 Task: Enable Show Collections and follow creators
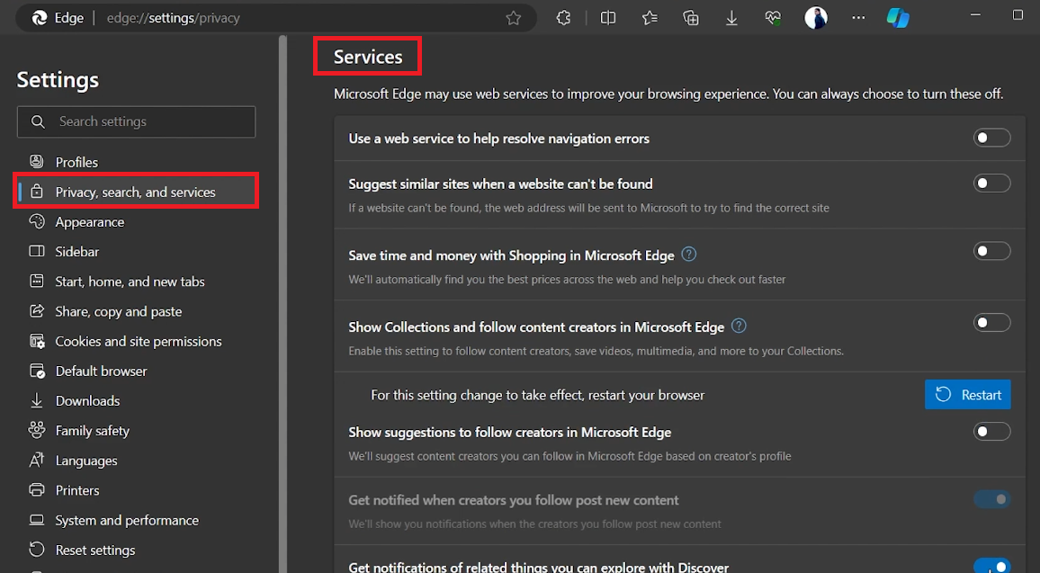[991, 323]
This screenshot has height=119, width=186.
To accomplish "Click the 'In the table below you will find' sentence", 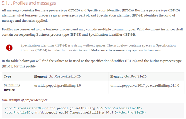I will (92, 63).
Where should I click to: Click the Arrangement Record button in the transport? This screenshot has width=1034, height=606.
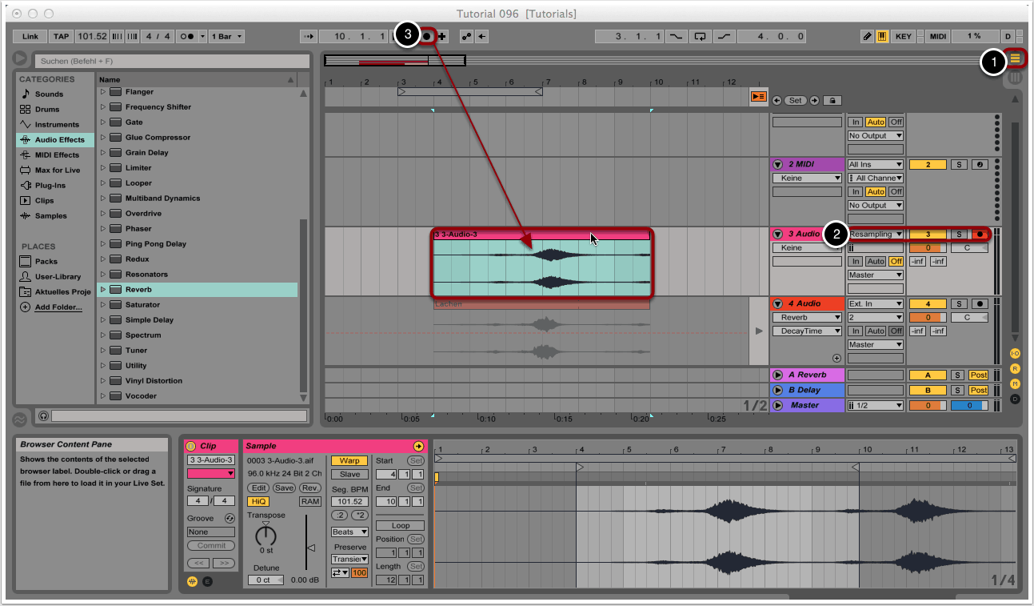pos(428,36)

________________________

- [EXERCISE INSTRUCTIONS]
Skip all pictures. Then give again, exactly, each line from the line holding "Where should I" through the last line of the listing above, both ends included.

- [WORKED SOLUTION]
Where should I click to: Click the Arrangement Record button in the transport? This screenshot has width=1034, height=606.
pos(428,36)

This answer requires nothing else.